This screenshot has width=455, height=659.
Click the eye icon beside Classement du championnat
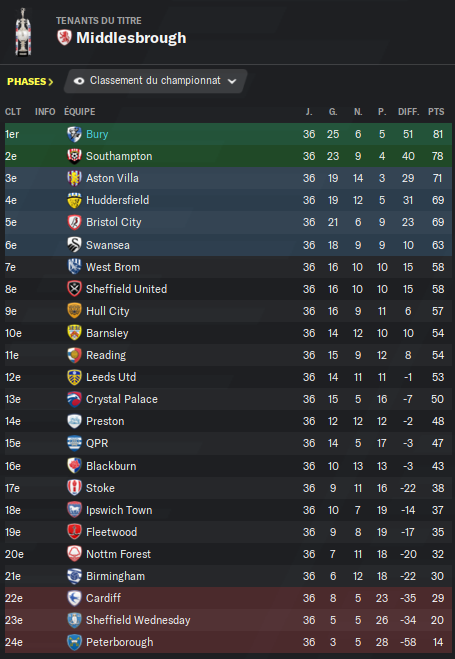(79, 81)
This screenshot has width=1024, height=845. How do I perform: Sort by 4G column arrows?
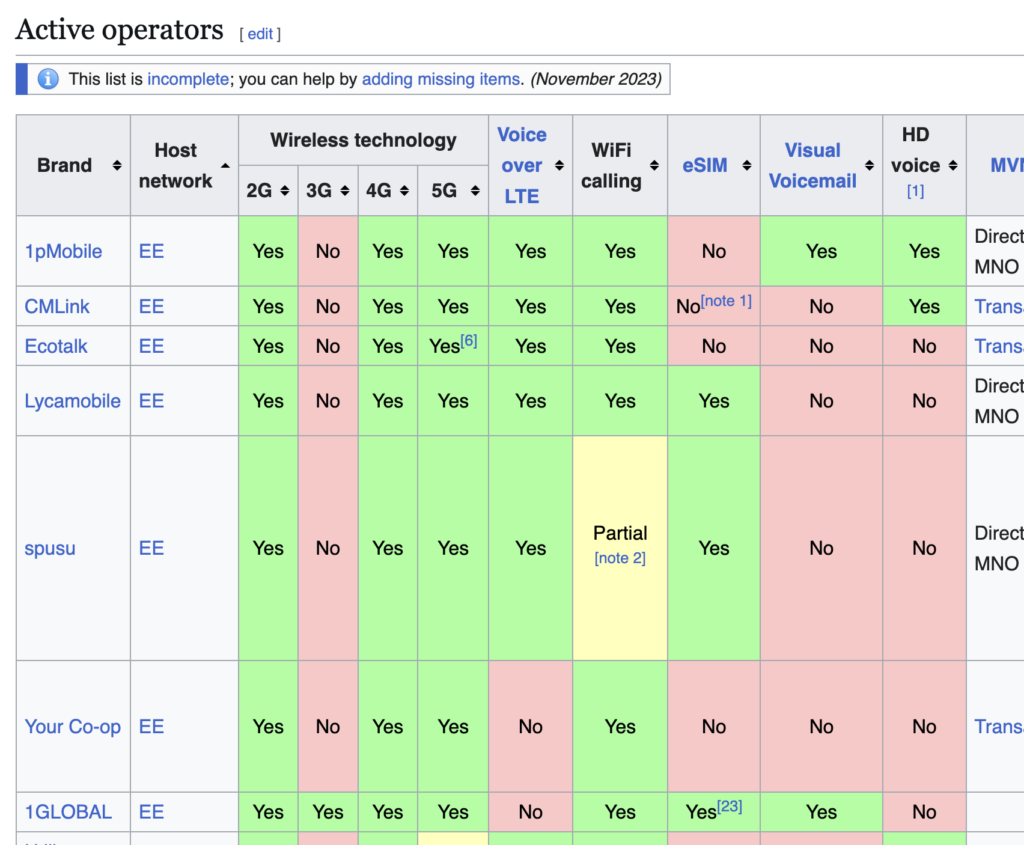(x=405, y=191)
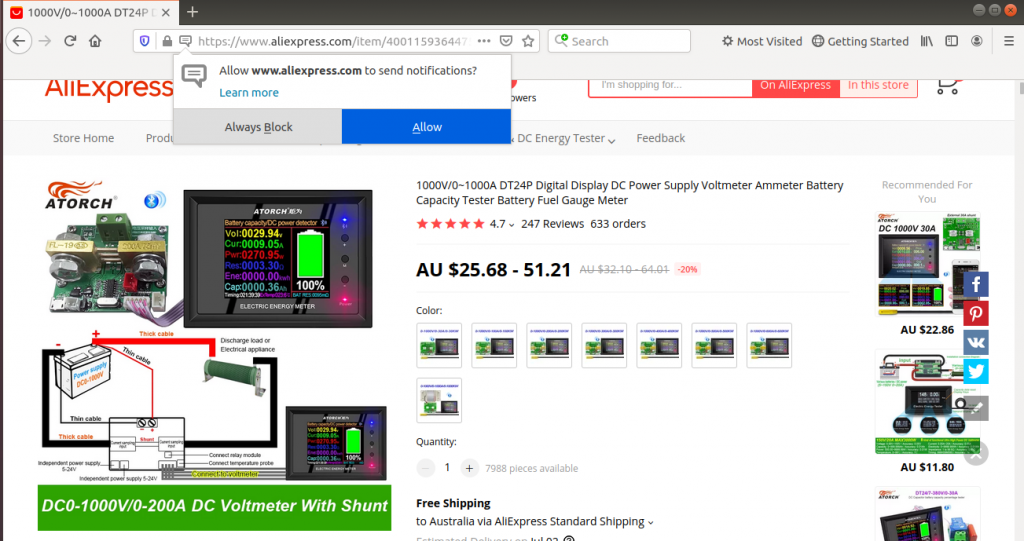This screenshot has width=1024, height=541.
Task: Bookmark this page with star icon
Action: [529, 41]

◆ ◆ ◆ ◆ ◆ ◆ ◆

## What the task asks:
Report how many lines of the records above contain the string "icon", with case counting. Give only the number.

## Response for this exercise:
2